Tuesday, March 8, 2011

Confessions: Part 3

III.             Augustine’s Soteriology: Issues of (original) sin, human responsibility, the will, and salvation.
Having been exposed in class to the discrepancy between original sin and ancestral sin, I read intently seeking to grasp how Augustine understood this concept. Beginning with his understanding of sin, Augustine had at one time:
“thought it is not we who sin, but some alien nature which sins in us. It flatters my pride to be free of blame and, when I had done something wrong, not to make myself confess to you that you might heal my soul, for it was sinning against you (Ps. 40:5). I like to excuse myself and to accuse some unidentifiable power which was with me and yet not I (p. 84).”
This was a common misconception that Augustine returned to address often. He seemed to express that sin was not an external faculty, but rather something which we are. He addresses this, among other places, concerning astrologers who:
 “make a man not in the least responsible for his faults, but mere flesh and blood and putrid pride, so that the blame lies with the Creator and orderer of the heaven and stars (p. 54).”

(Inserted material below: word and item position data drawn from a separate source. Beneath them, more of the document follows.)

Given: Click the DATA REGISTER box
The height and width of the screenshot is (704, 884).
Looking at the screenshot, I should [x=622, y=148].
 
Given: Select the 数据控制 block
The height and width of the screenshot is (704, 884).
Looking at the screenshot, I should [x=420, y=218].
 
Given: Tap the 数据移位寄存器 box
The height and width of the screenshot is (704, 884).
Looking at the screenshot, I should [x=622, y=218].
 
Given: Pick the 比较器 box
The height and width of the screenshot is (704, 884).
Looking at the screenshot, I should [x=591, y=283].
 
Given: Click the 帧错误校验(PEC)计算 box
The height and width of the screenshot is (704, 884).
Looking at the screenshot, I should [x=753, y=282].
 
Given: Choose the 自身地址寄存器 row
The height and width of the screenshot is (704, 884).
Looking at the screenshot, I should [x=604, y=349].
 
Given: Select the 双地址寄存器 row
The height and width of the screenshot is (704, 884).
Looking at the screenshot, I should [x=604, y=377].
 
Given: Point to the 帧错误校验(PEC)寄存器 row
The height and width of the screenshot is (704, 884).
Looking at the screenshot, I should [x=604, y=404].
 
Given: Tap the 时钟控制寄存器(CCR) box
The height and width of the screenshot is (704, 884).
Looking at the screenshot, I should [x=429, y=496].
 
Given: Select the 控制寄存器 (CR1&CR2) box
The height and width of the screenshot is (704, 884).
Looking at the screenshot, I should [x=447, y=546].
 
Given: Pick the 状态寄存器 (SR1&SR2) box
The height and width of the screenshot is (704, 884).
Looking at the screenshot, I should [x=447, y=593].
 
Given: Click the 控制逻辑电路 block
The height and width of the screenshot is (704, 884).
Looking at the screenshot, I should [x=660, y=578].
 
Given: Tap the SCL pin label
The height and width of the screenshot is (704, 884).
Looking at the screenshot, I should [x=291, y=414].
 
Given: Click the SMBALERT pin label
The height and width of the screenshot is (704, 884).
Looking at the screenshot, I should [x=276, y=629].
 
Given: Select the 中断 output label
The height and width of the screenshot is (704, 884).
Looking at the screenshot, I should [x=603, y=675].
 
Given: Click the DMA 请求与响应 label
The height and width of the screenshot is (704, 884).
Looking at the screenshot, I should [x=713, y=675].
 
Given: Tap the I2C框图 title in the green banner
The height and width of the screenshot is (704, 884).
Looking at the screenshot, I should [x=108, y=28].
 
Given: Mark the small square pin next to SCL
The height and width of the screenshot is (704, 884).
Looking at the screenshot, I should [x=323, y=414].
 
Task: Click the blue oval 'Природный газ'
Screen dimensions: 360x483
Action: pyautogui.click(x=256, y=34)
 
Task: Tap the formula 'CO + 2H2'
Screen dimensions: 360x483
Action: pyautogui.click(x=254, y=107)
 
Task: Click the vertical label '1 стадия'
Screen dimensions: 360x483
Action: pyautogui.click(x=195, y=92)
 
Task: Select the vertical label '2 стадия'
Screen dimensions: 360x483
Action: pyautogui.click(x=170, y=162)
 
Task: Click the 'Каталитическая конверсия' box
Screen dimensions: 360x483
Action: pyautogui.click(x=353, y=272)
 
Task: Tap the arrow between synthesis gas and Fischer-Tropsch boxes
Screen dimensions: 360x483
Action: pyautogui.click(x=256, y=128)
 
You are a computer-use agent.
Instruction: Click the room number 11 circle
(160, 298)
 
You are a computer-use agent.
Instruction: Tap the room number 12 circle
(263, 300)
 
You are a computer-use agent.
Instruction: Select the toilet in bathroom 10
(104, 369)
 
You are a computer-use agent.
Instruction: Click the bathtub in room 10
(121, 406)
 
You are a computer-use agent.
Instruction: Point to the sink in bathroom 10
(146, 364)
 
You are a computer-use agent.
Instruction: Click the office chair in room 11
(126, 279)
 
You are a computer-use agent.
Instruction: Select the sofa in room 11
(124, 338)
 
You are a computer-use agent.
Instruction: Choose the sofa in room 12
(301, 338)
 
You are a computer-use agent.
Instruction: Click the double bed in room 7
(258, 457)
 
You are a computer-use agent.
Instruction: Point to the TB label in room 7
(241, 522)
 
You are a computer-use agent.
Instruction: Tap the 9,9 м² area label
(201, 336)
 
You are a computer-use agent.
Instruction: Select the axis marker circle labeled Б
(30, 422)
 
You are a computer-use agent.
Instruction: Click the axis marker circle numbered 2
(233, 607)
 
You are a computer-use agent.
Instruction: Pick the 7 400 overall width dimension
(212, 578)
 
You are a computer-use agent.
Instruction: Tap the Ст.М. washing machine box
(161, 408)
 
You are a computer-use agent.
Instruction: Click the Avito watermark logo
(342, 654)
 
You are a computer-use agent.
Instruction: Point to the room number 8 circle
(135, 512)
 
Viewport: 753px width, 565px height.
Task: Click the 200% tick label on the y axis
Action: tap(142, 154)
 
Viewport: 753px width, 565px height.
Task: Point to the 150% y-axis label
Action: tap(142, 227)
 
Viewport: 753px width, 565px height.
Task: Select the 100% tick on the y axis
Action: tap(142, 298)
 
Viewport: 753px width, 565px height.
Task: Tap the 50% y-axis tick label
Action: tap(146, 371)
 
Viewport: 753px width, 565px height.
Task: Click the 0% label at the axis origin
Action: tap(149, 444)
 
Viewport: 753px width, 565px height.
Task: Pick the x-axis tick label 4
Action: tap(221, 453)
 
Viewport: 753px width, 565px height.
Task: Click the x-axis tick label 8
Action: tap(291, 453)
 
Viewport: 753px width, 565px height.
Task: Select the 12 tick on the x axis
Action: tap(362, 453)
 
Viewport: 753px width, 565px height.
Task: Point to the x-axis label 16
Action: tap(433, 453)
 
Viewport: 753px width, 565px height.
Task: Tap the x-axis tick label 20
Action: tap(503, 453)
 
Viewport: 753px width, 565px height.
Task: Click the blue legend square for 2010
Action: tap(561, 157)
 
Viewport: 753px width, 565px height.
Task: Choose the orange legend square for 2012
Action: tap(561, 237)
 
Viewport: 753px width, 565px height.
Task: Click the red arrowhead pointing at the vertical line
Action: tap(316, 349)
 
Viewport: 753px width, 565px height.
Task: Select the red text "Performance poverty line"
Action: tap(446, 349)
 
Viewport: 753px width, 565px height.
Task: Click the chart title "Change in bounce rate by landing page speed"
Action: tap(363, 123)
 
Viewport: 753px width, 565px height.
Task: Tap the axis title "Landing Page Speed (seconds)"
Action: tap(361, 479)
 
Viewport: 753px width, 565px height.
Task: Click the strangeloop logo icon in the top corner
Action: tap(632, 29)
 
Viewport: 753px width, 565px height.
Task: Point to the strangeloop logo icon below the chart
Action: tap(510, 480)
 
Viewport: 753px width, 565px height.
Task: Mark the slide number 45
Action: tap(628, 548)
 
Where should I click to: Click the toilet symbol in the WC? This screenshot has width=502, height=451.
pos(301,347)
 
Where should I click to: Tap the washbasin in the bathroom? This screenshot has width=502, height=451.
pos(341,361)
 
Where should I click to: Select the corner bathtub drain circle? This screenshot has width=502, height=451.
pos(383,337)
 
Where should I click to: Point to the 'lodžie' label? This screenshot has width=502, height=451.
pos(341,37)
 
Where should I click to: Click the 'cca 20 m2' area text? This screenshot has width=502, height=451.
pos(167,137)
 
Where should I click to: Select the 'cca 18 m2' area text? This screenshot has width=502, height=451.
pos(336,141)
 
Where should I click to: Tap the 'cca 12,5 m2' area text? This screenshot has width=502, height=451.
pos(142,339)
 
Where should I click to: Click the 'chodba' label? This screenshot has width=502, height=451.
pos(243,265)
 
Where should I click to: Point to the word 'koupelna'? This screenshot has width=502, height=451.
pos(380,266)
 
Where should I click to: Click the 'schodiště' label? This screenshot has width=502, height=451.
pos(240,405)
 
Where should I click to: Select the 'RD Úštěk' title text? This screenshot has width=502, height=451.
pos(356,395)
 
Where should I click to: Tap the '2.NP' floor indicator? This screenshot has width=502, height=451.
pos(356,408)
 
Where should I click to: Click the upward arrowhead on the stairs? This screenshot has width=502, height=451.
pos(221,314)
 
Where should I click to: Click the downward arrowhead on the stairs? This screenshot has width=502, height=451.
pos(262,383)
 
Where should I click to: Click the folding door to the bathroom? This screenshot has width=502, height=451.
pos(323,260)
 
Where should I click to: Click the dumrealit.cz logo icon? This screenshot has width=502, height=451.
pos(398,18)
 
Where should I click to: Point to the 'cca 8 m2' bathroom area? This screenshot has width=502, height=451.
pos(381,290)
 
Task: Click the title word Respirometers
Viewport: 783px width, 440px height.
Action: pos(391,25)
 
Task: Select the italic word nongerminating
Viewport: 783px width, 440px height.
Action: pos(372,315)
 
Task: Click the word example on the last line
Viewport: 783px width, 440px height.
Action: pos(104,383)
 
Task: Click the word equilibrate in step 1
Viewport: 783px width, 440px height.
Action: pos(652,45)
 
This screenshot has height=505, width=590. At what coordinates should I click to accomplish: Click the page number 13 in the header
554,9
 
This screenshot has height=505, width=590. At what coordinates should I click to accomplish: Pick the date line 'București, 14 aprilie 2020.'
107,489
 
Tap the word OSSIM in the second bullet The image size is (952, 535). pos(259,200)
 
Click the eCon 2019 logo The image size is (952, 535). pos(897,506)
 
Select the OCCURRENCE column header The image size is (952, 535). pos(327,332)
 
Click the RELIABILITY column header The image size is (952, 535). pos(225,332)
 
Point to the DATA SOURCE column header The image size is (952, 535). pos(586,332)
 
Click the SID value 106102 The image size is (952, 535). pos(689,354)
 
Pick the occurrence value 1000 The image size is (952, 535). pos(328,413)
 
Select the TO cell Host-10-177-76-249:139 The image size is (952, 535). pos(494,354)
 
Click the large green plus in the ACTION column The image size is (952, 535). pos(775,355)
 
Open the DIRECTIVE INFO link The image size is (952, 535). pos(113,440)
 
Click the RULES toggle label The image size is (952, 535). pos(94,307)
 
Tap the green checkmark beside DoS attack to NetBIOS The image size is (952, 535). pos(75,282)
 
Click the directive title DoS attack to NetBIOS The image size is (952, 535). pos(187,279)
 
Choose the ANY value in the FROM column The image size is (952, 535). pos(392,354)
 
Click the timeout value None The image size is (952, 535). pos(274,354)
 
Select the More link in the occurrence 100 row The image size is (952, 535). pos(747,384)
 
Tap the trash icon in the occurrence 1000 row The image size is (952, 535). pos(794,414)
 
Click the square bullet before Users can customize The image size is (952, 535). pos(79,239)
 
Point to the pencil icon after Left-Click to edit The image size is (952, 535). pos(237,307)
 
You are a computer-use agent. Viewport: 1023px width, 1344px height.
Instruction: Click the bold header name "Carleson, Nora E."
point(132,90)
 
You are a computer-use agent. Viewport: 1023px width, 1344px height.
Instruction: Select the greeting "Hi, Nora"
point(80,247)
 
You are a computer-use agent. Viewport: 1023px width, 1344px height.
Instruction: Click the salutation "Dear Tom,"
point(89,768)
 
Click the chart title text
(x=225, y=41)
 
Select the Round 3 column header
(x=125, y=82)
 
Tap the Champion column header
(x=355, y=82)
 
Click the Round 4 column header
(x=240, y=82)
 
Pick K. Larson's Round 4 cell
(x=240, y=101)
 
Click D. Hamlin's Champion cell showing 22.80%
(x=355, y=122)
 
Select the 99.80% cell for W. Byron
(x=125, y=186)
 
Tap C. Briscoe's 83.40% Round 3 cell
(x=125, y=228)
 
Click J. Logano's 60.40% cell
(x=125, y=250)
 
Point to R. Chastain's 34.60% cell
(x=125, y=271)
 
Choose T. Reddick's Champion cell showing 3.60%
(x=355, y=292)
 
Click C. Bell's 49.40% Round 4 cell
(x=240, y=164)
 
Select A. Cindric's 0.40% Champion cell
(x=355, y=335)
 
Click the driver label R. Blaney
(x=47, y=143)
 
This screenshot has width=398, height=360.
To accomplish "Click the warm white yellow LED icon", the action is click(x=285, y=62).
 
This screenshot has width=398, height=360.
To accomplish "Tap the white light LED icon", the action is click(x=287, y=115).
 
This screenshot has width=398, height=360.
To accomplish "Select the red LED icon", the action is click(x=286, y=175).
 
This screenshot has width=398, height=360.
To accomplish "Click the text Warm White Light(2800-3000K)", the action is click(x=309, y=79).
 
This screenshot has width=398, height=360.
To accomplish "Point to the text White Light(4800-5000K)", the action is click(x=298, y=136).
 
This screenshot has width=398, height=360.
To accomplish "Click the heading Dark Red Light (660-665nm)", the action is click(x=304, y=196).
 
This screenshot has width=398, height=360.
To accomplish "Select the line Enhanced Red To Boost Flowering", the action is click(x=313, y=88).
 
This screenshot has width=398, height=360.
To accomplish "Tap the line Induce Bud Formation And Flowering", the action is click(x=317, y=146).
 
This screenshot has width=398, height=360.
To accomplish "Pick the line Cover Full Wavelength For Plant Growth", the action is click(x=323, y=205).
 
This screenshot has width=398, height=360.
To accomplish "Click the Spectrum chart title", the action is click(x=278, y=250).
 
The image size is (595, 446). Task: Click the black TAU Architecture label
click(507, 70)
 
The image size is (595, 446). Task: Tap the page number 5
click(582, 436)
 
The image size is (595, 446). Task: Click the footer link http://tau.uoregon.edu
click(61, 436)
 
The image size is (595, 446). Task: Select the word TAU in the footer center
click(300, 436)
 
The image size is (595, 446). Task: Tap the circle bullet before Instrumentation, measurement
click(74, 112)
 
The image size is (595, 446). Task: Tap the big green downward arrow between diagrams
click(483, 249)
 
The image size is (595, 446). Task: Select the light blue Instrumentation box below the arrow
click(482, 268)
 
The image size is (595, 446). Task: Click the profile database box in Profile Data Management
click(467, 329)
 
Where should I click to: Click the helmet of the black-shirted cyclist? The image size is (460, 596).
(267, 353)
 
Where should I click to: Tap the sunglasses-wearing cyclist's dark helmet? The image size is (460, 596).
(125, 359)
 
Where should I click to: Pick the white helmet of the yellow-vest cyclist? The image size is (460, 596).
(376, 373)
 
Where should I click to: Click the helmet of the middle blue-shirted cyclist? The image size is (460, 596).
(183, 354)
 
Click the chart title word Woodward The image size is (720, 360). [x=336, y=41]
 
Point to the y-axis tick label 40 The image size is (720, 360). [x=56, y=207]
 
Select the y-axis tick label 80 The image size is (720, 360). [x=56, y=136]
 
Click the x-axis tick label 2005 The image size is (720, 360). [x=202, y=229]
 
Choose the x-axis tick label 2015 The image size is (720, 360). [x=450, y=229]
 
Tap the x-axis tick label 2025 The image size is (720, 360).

The claim in Augustine’s day (one which I personally needed to hear and be challenged on) was that that which humanity did was a result of either external factors or the way in which they were simply created to be. This is much the same idiom of today, as Lady Gaga proclaims in her song that we are “Born this way.” If I am born a certain way, than I cannot argue with God for who I now am, and am simply responding to the circumstances that have been placed before me. Therefore, can I be held accountable for that which I did not create in myself? For Augustine, this is not an option.
On the origin of this sin, Augustine, in narrative of departing from his mother deceitfully for Rome and arriving there ill says:
“… I was on the way to the underworld, bearing all the evils I had committed against you, against myself, and against others – sins both numerous and serious, in addition to the chain of original sin by which ‘in Adam we die’ (1 Cor. 15:22). You had not yet forgave me in Christ for any of them, nor had he by his cross delivered me from the hostile disposition towards you which I had contracted by my sins (82).”
This understanding of sin also corresponds with Augustine’s understanding of atonement, for Christ “endured our death and slew it by the abundance of his life (64),” he “’abolished the account of debts which was reckoned against us’ (Col. 2:14). He triumphed over the enemy who counts up our sins, and searches for grounds of accusation, but who found no fault in him in whom we are conquerors (John 14:30; Rom. 8:37). Who will restore to him his innocent blood? Who will restore to him the price which he paid to buy us, so as to take us out of our adversary’s hands (178)?”  He “made void the death of justified sinners,” and God, having loved us, “did not ‘spare your only Son but delivered him up for us sinners (219).”
A very important part of Augustine’s soteriology comes out in his narrative, in that in every aspect of Augustine’s life, it is God who has orchestrated the events in order to bring about the final outcome. This is seen in such events as Augustine’s choice to study the liberal arts or his choice to leave for Rome against his Mother’s wishes, the circumstances of which God used mightily. Every event that Augustine recalls has been orchestrated in some way by God:
“You applied the pricks which made me tear myself away from Carthage, and you put before me the attractions of Rome to draw me there, using people who love a life of death, committing insane actions in this world, promising vain rewards to the next. To correct my ‘steps’ (Ps. 36:23; Prov. 20:20) you secretly made use of their and my perversity. For those who disturbed my serenity were blinded with a disgraceful frenzy (81).”
And concerning what led to a meeting with Ambrose, the bishop who brought about Augustine’s salvation:
“I was led to him by you, unaware that through him, in full awareness, I might be led to you (87,88).”